Additionally, this feature is also apparent when transmitting AC power to loads remotely located from the prime mover.

In the several embodiments of the invention the primary turns of the transformer are adjusted with a given number of stator turns to follow different waveforms of output current and rotational speed similar to those in

FIGURE 3. This feature of adjusting either the stator turns or the primary turns on a transformer to achieve different power performance curves extends the adaptability of an engine driven alternator. Therefore, if provisions are made to"jump"from one tap to another on the primary of the transformer as rotational speed increases or decreases, the performance of the entire system is adapted dynamically based on speed and loads.

Referring again to FIGURE 1, the three-phase input switches S1, S2 and S3 are ganged power tap switches, or sets of three-phase relays, or electronic switches connecting the output lines 16,17, and 18 of the alternator A1 alternately to different taps on the primary winding of T1 at lines 44,48, and 52 respectively or alternatively to T1 lines 45,49, and 53 respectively or alternatively to lines 46,50, and 54 respectively. The ganged power tap switch may be used to manually change the performance curve. The relays and electronic switches, along with control circuitry 90 and switch drivers 73, may be used to change the taps dynamically based on speed and load.

Referring again to FIGURE 1, the low voltage, high current secondary winding of the transformer T1 are shown as three separate phase winding. Phase A output is from lines 59 and 60, Phase B output is from lines 61 and

62, and Phase C output is from lines 63 and 64. Lines 59 and 64 are connected to a rectifier 68 at line 66, line 60 and 61 are connected to a rectifier 68 at line 65, and 62 and 63 are connected to a rectifier 68 at line 67 to form a three-phase delta configuration. The rectifier D2 is a three-phase full wave bridge with diodes capable of conducting the desired current. The output of the rectifier D2 on conductor lines 75 and 91 is a DC voltage with a ripple that is six times the output frequency of the alternator A1. This ripple can be smoothed further with capacitors, not shown, or used as is for charging batteries or supplying other DC loads.

The battery 69 can be a Starting, Lighting, or Ignition (SLI) or a house storage battery used to run inverters. If the battery 69 is rated for SLI service then the high current load 70 could be complemented by a large bank of house batteries or other high current DC load.

Lines 76 and 77 are sensed at the battery or at the high current load to provide voltage regulation at the sense point. The sensed DC voltage of line 76 and 77 is compared to the desired voltage provided by a control circuit 90.
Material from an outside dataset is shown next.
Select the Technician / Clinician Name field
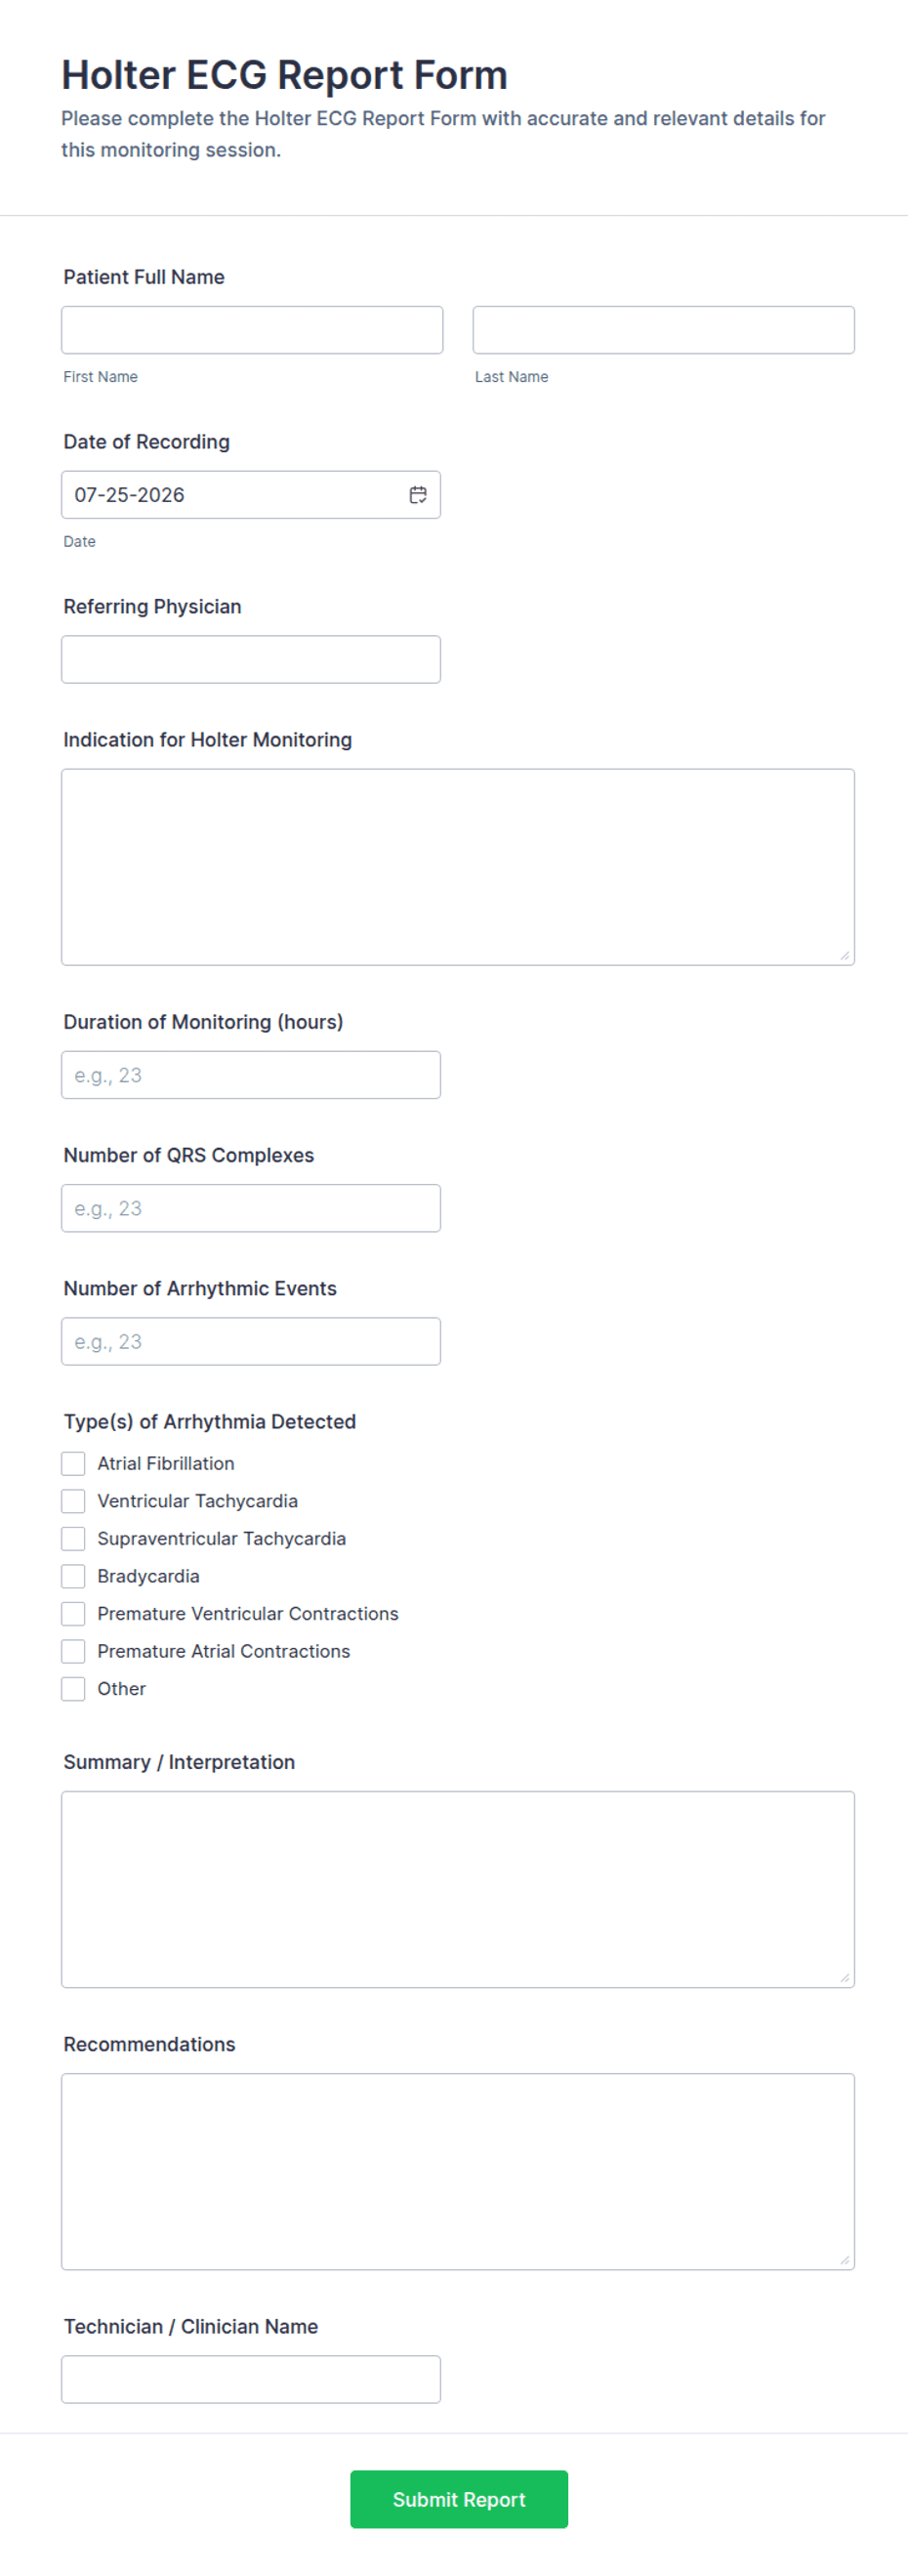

Through this comparison an error signal adjusts the voltage and consequently the current through conductor lines 78 and 79 that feed the field coil 16 of alternator A1 thereby

achieving regulation of the voltage from rectifier D1 (component 85).
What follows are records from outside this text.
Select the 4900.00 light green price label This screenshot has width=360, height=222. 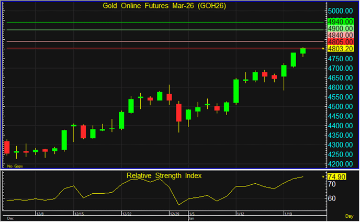point(340,28)
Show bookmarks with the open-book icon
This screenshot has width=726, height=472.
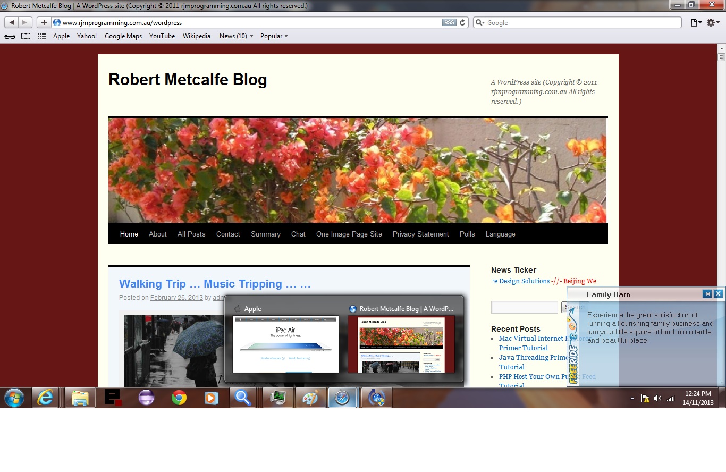pos(26,36)
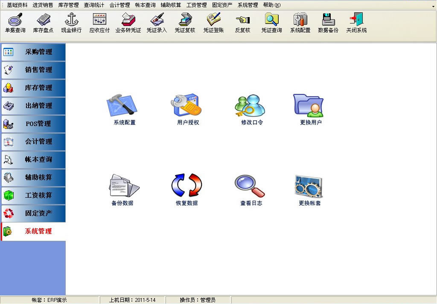Open 查看日志 magnifier icon
This screenshot has height=304, width=437.
click(251, 189)
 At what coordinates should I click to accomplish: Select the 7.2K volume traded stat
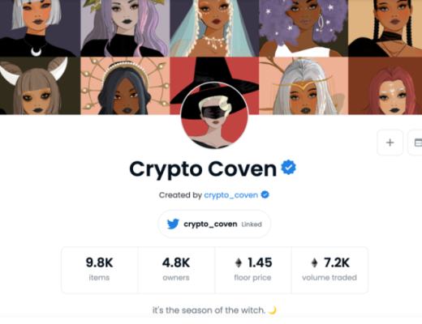329,270
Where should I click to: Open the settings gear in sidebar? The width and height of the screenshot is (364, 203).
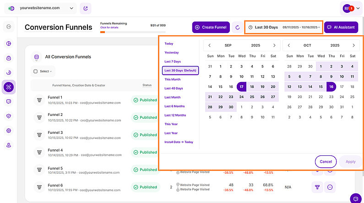tap(9, 131)
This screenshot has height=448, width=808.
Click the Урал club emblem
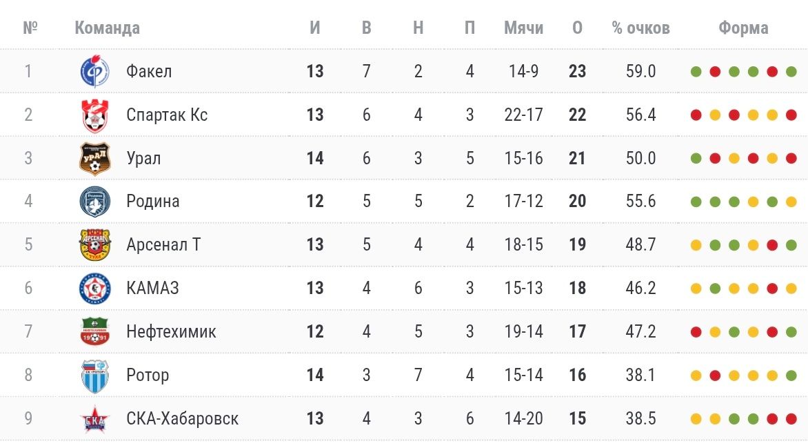point(94,158)
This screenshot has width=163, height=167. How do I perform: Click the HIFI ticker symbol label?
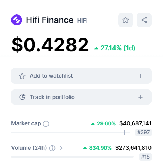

Rectifier D2 (component 85) is a three-phase rectifier for providing high voltage on lines 86 and 87 for the field regulator circuits in voltage regulator 72.

Industrial Applicability Applications involving mobile equipment sometime require AC-to-DC power service for low voltage DC loads.

Typical mobile applications include recreational vehicles, emergency vehicles such as rescue trucks, ambulances and fire trucks, service repair trucks and small marine vessels such as power boats and sailing boats.

In a certain class of small marine vessels, for example, a prime mover (for example a diesel engine) drives a DC generator for supplying DC electrical service to low voltage loads such as communications equipment and running lights. The prime mover also drives a variable mechanical load, with the principal mechanical load being the propeller, and including auxiliary mechanical loads such as pumps and the like. An example of a small marine vessel of the foregoing type is an intermediate class sailboat or power boat which is equipped with a small diesel engine, a DC generator and a DC storage battery.